One hundred loads to Goodwill. Carload after carload of crap. Old toys, old bed linens, old clothes, and old weird stuff that I couldn’t even identify. Off it went.
Anything valuable (and there wasn’t much) went on Craigslist for a few weeks. If it didn’t sell, it went to Goodwill.
It’s interesting how little value there is in used personal property.
- A few items went to specialty places. For instance, the china and crystal were shipped to Replacements, Ltd. The company doesn’t pay much, but it gave us something.
- Books were shipped to 1DollarScan, digitized, and destroyed.
- Photos, negatives, and videos were scanned and uploaded to SmugMug.
- Old paper records were scanned and stored in Evernote.
- Some sentimental family items were given to other family members.
- Bicycles (nine of them—we kept four) were sold.
- Tools: sold.
- Exercise equipment (barely used, of course): sold.
- Gas grill: sold.
Anything that wouldn’t sell and that couldn’t be loaded up and easily taken to Goodwill was listed on FreeCycle, and the takers came over and picked it up. I met some fascinating people when they came by for pickups. I could tell you some stories.
The Process of Letting Go
I mentioned the waves. Here’s how it goes:
First, we were motivated to declutter. We had a bunch of energy for cleaning things out and creating some space.
That went well for a couple of weekends, but it quickly became hard work. There’s a reason people don’t clean out their attics: it’s kind of a nightmare.
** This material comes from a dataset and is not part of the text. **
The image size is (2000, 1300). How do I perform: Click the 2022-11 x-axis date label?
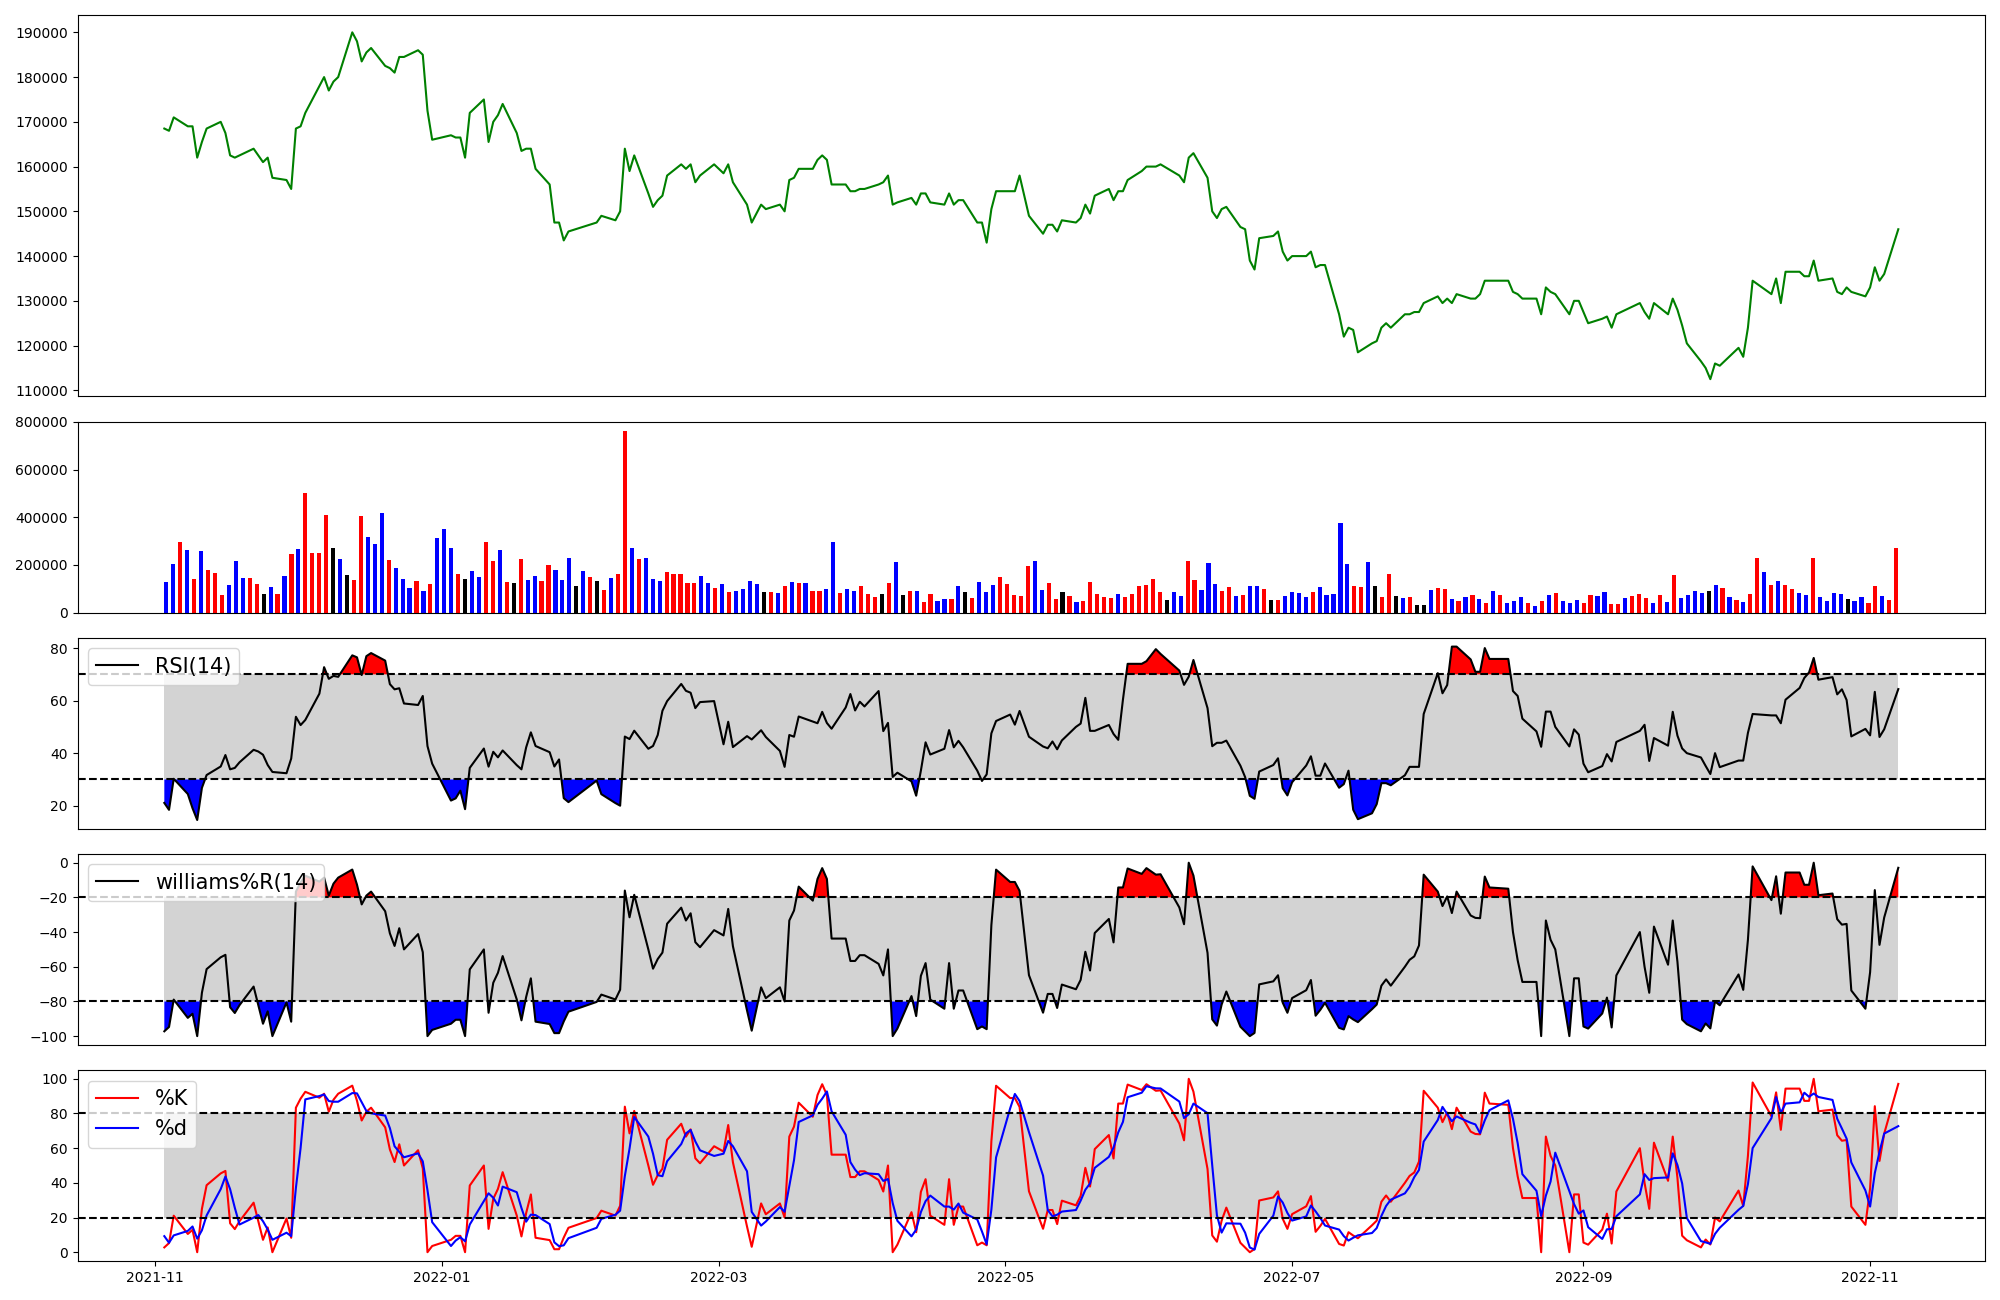pyautogui.click(x=1869, y=1277)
[ While I have you here, I wanted to remind you that you can get the latest articles delivered to your inbox a week before they go up on the web. Just one email per week. Sign up here. ]
As we pushed forward, we kept setting aside items we wanted to keep. I’d guess 85% of the attic junk was easy to carry away. However, 15% had some economic, sentimental, or emotional value. It went into a “special” pile.
Eventually, we’d made big progress, and we took a break for a few months.
Then, when the temperature made the attic habitable again, we went back to work.
That’s when we noticed that the “special” pile wasn’t so special anymore. We were now willing to let go of much of what had felt valuable. The “special” pile got smaller.
Each time we took a break and then went back to work, we were able to let go of more of the “special” stuff.
Upon reflection, it feels like there’s some natural level of stuff that we’ve got to hang onto. There’s an emotional connection that’s difficult to understand (it feels really odd to me to be so attached to certain items, but it’s apparently pretty normal). The attachment to some things is strong. It takes time to adjust to letting it go.
With each wave of elimination, we were able to let go of more and more of the special stuff. Interestingly, the percentage of special stuff (about 15%) still feels about the same. The mass just keeps getting smaller with each wave, so there’s less and less special stuff.
Recently, we’ve taken pictures of items in the “special” pile before we give them away. I kind of doubt we’ll ever look at the pictures, but taking the pictures makes it easier to get rid of the stuff.
The Bearable Lightness of Being Stuff-Free
We’re between waves right now. We just got rid of the holiday decorations and 50 bottles of liquor we’ll never drink. We’re trimming down some clothing, and we just sold the last bicycle.
We won’t finish with the elimination of the stuff until right before we leave, and we still have a year of using what we’ve got. We’ve learned a great deal so far about the emotional and logistical challenges of getting rid of things. We continue to make progress.
So far, so good. I’m surprised each day at the feeling of lightness that comes from having less stuff. There’s a freedom that comes from not having to manage and care for our things—especially our house.
A little over a year from now, we’ll be down to two carry-on bags plus our computer bags. I’ll keep you in the loop as things develop and as we make progress.